**ASSIGNED TASK:** The listing below must be repeated word for word, without its pictures.
----- TASK MATERIAL -----
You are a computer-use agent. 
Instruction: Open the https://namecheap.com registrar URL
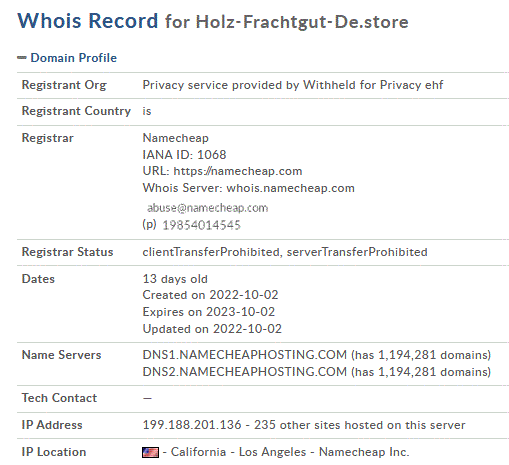click(238, 171)
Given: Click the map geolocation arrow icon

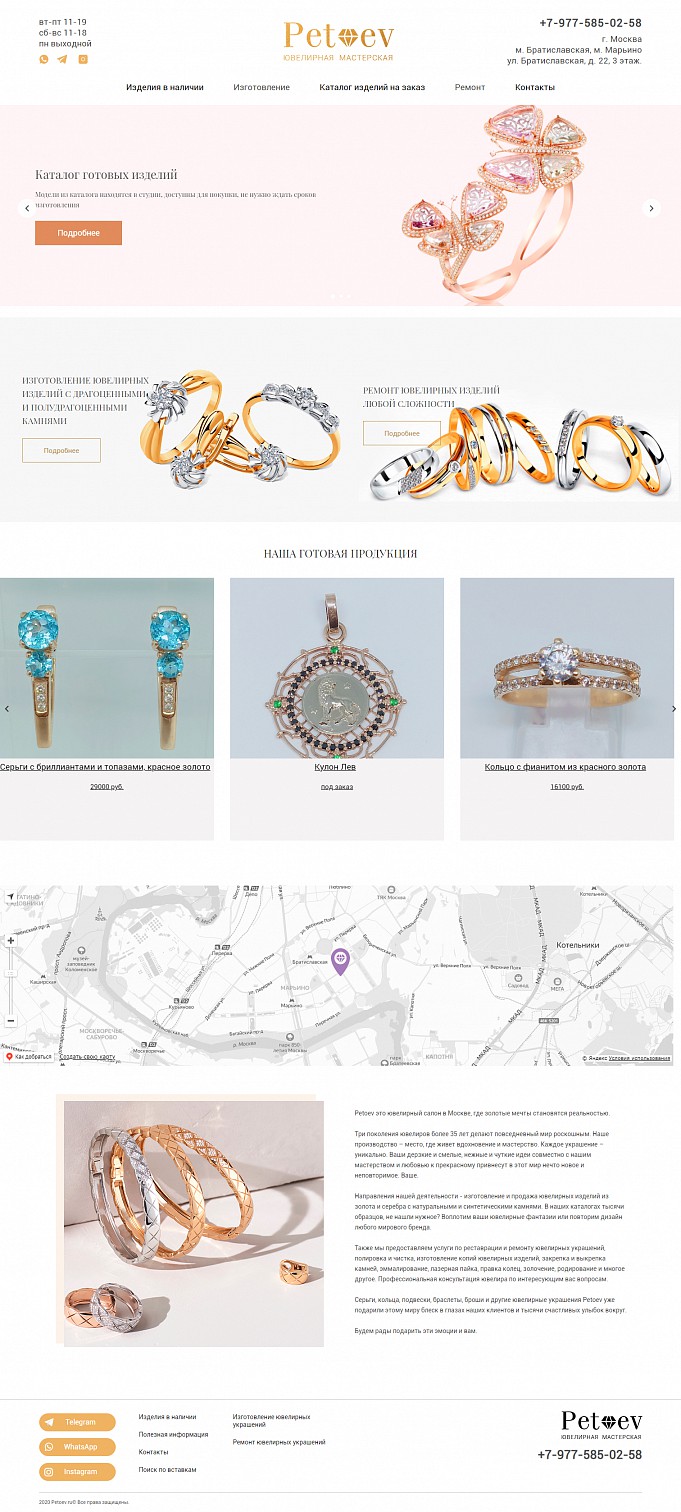Looking at the screenshot, I should coord(12,898).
-----
**ANSWER TO THIS PROBLEM:**
You are a computer-use agent. 
Instruction: Open the https://namecheap.com registrar URL
click(238, 171)
Given: Click the map geolocation arrow icon

Looking at the screenshot, I should coord(12,898).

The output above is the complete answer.